Записи из набора данных:
——————————

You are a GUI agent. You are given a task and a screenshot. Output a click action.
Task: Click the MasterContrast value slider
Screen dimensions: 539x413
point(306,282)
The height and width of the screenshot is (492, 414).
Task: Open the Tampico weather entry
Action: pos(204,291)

——————————

Цель задания: Верните все записи, приведённые выше, дословно и построчно, не меняя в них ни одного знака.

Полный ответ:
You are a GUI agent. You are given a task and a screenshot. Output a click action.
Task: Click the MasterContrast value slider
Screen dimensions: 539x413
point(306,282)
The height and width of the screenshot is (492, 414).
Task: Open the Tampico weather entry
Action: pos(204,291)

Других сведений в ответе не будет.